El mar, en toda su amplitud, ha sido el escenario de la contemplación de
atardeceres, lecturas, juegos, largos baños, paseos, conversaciones...
Algunas
mañanas hemos coincidido en la misma parcela de arena de El Playazo
(Rodalquilar) con una pareja que conmueve los sentidos. Allí hemos desplegado
nuestro salón de tertulias literarias, dentro y fuera del agua, y entre ola y
ola han desfilado Torrente Ballester, Martín Gaite, el ineludible Juan
Goytisolo, don Mariano (Baquero Goyanes), Juan Ramón, José Ángel Valente, etc.

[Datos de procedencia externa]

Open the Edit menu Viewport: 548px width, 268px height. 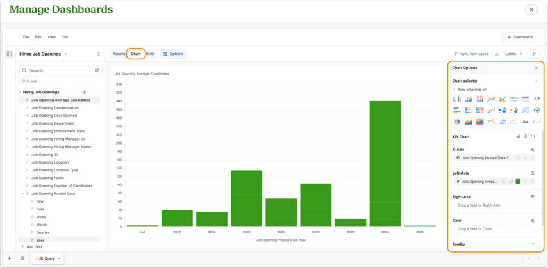[38, 37]
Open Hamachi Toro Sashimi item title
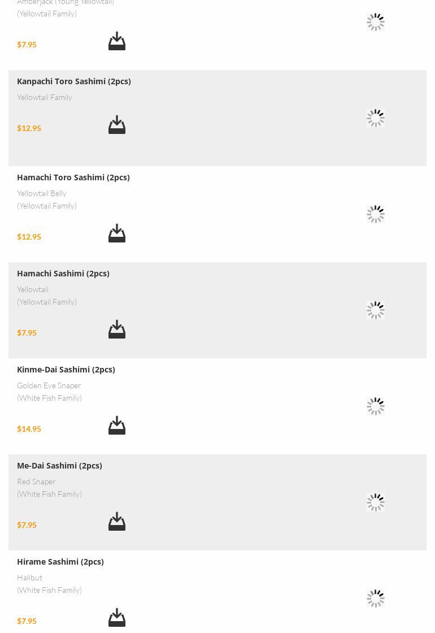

Alrededor de las nueve,
ahí estaba esperándonos un libro de historia y de literatura abierto solo para
nosotros por esta entrañable pareja de profesores; su memoria conserva anécdotas
y episodios que no aparecen en ningún manual y que, a quienes aún amamos el
Humanismo y las Letras, nos ayuda a saborear el entramado de la fantasía. Y de ahí
a otros temas, como la milagrosa conservación de un entorno tan fascinante como
el Cabo de Gata o los despropósitos de los gobernantes que todo lo desgobiernan,
o la rica gastronomía de la zona.
Un
día, ella, su energía y su romanticismo, nos guiaron hacia los rincones de la
playa donde pasó sus horas de noviazgo con él. Nos reveló los nombres secretos
que las calas adquirían para ellos, como por ejemplo El Saloncito o La Piedra
de los Pretextos. Evocando los episodios de los años que ya pasaron se
vislumbraba en su mirada el destello perenne de una ilusión de entonces, tal
vez amor; el mismo que se entrevé en él, en su gesto de muchacho y en su sonrisa traviesa mientras le chapotea
el agua a ella, pese a haber conocido más de ochenta primaveras.
No
solo de literatura vive el hombre: también de cordialidad, educación, buen
gusto, pasión por el trabajo bien hecho, generosidad con los demás y con la
sociedad en la que viven. Por eso Adriana y Manolo han sido para mí el mes de
agosto, un espejo en el que mirarme, una fe viva por el otro y por lo que nos
justifica, un matrimonio entrañable donde ella pone el timón y él su humor
inteligente. La edad se desvanece con sus gestos, el tiempo no arrasa con la
lucidez.
Y
así, a las once y media de la mañana, puntuales, en un hábito aprendido durante
toda una vida, coincidiendo con la llegada de la marabunta, ella recoge la
silla que él portará al hombro; después, la suya, la pequeña bolsa y sus
zapatillas; se despiden de nosotros y con paso calmo se alejan hacia sus
rutinas dejándonos con una tonalidad dulce en los labios: la de quienes saben
que han paladeado un momento que algún día habrán de recordar.